**Records supplied**
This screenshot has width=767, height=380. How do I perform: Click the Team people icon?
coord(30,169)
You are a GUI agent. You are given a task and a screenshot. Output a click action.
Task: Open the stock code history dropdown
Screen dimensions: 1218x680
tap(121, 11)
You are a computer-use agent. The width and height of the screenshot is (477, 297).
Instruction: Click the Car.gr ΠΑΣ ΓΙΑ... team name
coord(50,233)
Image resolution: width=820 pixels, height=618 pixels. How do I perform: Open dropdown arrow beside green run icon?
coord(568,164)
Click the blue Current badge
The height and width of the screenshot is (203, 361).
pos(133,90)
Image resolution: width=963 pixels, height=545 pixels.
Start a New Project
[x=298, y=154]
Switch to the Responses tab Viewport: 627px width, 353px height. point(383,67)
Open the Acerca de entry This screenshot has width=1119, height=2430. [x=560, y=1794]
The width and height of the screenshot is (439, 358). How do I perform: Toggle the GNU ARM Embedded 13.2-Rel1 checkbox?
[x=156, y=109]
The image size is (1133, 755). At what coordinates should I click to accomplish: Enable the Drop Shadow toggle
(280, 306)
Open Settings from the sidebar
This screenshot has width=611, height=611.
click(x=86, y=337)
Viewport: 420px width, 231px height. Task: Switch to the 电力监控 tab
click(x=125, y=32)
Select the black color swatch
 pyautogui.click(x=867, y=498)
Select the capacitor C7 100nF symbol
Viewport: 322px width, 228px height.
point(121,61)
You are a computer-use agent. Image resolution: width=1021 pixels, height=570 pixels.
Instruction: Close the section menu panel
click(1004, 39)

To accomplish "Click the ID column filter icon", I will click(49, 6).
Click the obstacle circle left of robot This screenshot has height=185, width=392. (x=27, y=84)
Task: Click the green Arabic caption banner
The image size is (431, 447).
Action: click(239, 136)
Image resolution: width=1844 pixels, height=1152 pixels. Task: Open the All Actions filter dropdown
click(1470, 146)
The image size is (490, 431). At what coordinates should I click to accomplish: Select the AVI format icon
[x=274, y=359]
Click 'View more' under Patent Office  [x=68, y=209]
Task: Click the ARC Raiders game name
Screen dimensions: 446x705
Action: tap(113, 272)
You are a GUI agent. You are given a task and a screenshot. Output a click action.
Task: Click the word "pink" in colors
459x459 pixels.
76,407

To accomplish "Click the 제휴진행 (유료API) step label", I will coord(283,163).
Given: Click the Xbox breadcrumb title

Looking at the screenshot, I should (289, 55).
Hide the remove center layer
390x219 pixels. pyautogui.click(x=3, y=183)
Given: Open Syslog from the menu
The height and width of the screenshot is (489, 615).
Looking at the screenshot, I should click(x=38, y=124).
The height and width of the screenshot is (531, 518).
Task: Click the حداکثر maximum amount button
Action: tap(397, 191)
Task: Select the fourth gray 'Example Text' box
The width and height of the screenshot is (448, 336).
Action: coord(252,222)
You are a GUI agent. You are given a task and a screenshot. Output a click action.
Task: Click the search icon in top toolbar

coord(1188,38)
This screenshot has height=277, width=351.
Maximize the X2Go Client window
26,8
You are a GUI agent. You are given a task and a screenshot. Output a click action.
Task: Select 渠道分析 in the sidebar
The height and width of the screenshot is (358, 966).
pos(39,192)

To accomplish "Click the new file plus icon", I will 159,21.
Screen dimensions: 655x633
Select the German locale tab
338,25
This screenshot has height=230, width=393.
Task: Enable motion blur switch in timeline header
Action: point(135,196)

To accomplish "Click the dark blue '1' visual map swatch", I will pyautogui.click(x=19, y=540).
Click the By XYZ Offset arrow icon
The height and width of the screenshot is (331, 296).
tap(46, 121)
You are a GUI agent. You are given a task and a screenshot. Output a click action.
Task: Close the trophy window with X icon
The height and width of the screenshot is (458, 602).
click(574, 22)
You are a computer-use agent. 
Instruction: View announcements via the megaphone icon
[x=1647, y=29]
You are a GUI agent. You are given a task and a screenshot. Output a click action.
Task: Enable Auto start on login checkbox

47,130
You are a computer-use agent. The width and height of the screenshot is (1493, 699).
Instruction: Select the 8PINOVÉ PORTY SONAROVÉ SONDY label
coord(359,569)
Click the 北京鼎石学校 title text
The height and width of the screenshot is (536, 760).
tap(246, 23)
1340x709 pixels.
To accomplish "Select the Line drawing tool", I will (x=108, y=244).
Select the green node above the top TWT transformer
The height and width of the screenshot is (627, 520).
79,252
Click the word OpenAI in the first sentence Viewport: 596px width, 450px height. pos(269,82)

**Problem to work on**
Write only the number of lines in the material above where the string "computer" occurs.

**Exercise response**
4